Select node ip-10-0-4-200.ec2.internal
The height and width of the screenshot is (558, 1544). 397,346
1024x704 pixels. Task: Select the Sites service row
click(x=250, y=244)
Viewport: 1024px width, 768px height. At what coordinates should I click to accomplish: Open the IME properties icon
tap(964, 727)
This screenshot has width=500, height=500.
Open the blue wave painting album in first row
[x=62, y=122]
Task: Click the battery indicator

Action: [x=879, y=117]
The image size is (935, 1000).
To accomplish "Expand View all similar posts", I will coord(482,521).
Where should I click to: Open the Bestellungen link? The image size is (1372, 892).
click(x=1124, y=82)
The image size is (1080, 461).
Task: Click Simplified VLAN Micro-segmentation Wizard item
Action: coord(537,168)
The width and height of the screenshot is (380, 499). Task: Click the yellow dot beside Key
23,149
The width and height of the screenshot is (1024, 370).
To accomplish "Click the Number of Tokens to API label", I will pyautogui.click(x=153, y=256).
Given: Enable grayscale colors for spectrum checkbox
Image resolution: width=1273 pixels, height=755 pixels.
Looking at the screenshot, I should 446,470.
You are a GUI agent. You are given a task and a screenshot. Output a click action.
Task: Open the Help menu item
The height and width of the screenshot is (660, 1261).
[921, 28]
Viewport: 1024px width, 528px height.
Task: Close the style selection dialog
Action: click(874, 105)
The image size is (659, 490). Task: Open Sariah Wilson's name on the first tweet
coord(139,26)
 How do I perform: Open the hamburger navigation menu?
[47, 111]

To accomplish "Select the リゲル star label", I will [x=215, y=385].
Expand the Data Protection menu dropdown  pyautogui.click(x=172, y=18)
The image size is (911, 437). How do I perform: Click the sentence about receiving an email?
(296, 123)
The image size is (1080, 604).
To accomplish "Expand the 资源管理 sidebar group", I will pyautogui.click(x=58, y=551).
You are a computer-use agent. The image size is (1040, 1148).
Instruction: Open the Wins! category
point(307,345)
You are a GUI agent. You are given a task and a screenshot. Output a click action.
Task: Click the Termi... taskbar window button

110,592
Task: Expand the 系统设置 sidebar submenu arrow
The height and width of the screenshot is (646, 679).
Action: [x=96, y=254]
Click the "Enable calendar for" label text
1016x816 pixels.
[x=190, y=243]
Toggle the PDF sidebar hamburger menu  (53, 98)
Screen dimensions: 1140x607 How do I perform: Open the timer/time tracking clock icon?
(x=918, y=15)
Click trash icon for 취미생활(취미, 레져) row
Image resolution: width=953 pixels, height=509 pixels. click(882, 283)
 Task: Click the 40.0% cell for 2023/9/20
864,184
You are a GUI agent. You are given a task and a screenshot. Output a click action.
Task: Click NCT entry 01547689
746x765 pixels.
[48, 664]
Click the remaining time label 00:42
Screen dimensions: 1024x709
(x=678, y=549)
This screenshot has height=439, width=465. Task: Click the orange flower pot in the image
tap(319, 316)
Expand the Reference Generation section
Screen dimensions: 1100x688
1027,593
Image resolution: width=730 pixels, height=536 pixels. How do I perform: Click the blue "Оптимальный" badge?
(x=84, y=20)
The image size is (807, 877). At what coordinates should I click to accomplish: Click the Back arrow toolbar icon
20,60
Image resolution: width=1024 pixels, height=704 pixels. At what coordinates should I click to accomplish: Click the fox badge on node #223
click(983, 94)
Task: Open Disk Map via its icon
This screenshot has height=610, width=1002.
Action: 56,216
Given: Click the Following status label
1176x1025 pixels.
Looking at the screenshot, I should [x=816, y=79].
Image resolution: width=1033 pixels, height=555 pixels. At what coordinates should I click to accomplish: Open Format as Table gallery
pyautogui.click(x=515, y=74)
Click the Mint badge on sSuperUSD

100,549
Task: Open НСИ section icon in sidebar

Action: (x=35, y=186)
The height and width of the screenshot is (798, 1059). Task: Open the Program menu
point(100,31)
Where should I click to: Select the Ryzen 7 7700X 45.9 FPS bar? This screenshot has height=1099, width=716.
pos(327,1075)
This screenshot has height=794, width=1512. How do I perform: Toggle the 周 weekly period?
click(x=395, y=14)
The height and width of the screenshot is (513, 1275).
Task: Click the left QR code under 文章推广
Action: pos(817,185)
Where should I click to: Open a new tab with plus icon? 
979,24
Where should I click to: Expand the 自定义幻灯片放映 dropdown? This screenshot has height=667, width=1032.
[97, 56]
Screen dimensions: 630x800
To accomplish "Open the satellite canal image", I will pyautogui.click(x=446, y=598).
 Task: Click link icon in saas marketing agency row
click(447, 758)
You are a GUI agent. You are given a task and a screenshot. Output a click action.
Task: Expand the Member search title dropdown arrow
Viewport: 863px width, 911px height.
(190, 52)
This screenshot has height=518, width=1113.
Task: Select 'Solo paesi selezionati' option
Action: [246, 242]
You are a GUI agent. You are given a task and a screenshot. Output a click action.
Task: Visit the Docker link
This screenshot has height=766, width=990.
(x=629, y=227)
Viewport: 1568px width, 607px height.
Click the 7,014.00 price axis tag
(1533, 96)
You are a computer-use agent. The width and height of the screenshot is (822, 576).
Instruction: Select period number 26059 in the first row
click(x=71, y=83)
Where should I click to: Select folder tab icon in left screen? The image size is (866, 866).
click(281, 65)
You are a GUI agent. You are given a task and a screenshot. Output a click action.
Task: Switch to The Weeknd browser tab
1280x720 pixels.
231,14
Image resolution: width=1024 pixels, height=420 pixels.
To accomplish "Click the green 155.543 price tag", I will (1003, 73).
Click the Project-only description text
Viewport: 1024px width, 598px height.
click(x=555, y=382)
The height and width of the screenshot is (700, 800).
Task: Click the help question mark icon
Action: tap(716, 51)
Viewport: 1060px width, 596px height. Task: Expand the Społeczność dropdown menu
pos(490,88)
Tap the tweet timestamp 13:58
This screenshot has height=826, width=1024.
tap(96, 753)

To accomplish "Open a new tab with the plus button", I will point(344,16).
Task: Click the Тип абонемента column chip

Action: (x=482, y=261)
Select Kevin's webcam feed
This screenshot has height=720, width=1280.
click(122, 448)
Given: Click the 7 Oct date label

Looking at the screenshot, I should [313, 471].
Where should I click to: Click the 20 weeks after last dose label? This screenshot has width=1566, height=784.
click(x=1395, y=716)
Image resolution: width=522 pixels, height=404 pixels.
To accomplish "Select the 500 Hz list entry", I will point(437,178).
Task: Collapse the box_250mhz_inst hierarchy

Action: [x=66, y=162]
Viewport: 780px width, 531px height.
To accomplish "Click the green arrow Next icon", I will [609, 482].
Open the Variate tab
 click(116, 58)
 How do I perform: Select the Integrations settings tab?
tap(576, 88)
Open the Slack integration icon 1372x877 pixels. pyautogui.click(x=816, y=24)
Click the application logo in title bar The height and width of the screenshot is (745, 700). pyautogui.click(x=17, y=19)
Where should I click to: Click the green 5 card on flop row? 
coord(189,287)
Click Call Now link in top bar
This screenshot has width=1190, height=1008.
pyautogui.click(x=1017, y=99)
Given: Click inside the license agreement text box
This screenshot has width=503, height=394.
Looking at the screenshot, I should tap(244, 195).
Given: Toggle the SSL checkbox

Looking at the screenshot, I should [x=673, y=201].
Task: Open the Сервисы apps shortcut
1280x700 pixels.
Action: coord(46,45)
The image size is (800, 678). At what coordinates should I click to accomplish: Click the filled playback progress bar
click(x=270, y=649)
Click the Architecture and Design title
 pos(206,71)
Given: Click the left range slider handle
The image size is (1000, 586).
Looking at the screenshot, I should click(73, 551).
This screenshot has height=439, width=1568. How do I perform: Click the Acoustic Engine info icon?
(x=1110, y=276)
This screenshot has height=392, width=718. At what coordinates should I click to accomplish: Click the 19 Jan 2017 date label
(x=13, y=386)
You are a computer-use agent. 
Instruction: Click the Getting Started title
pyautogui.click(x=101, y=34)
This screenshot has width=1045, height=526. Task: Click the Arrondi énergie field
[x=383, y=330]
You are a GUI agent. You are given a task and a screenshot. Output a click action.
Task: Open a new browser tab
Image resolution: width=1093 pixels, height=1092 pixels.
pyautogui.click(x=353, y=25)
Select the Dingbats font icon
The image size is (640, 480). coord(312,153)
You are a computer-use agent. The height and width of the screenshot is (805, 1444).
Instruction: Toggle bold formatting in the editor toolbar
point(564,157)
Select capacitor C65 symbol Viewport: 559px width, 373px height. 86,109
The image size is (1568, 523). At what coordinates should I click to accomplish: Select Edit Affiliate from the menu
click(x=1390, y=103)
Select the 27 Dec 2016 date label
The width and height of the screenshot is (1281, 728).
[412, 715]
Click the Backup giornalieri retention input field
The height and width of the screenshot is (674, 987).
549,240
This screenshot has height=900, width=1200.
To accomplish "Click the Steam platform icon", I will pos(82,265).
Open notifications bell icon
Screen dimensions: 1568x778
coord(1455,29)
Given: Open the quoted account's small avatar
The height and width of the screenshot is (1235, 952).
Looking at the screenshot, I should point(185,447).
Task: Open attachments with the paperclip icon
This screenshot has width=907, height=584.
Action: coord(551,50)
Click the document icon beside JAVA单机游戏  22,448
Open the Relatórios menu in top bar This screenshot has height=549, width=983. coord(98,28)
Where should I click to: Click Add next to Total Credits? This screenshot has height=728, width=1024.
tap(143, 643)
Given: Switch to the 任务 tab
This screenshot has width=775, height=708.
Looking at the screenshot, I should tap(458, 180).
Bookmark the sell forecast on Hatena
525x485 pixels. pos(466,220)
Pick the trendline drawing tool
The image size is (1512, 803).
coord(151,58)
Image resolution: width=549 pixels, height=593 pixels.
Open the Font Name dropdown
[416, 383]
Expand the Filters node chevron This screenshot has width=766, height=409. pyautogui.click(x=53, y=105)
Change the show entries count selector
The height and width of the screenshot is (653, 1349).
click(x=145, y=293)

#####

**WHAT NEEDS TO BE DONE:**
Look above for the line with "This screenshot has height=766, width=990." and the line with "You are a computer-use agent. The width". Write out those two lines and all the lines between them, exactly, and no others.

**ANSWER TO THIS EXERCISE:**
This screenshot has height=766, width=990.
(x=629, y=227)
Viewport: 1568px width, 607px height.
Click the 7,014.00 price axis tag
(1533, 96)
You are a computer-use agent. The width and height of the screenshot is (822, 576).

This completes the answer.